Still Prompted to Enter LDAP Credentials Even if Invisible Silent Enrollment is Used

book

Article ID: 155756

calendar_today

Updated On:

Products

Symantec Products

Issue/Introduction

Symantec™ Encryption Desktop (Formally PGP Desktop) includes functionality to use user credentials to enroll the user behind the scenes, thus eliminating any user intervention during the enrollment process. This feature is called Invisible Silent Enrollment (also sometimes called Super Silent Enrollment).

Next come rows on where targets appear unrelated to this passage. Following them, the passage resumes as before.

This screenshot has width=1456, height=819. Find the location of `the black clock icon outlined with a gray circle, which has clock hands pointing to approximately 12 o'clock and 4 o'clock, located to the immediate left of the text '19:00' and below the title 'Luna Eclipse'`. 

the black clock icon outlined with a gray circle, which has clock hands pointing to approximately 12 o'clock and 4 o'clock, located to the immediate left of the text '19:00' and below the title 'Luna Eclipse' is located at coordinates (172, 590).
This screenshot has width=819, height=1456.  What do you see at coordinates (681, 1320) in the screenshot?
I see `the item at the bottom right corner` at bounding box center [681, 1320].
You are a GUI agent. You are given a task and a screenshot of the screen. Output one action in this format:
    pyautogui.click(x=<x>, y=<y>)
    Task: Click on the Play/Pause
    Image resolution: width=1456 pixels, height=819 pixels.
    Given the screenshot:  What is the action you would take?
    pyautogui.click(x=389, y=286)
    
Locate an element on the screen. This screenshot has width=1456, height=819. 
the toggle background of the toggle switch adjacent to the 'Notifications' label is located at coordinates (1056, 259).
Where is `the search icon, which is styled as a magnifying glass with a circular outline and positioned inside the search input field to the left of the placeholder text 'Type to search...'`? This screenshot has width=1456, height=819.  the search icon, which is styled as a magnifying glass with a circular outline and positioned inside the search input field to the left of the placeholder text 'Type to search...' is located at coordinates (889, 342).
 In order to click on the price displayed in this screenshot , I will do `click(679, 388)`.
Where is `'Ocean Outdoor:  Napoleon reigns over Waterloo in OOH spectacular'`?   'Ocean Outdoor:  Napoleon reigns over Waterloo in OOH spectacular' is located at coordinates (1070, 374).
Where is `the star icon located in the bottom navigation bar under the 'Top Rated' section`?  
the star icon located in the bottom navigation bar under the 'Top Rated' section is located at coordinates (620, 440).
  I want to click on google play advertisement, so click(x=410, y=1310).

Even when using this string, a user may still be prompted to enter his/her credentials during enrollment.

Cause

Invisible Silent Enrollment incorporates using install strings with msiexec. If another install string is being used “PGP_SILENT_FORCE_LDAP=1 this will negate the PGP_INSTALL_DISABLESSOENROLL=0, thus causing the enrollment credential pop-up.

Using PGP_SILENT_FORCE_LDAP=1 should be used if the user needs to authenticate to the Symantec PGP Universal Server with different credentials other than the windows password that may have been used to login, however if this is used with the Invisible Silent Enrollment, this will prompt the user for the credentials.

Resolution

Remove the PGP_SILENT_FORCE_LDAP=1 from the install string to resolve this.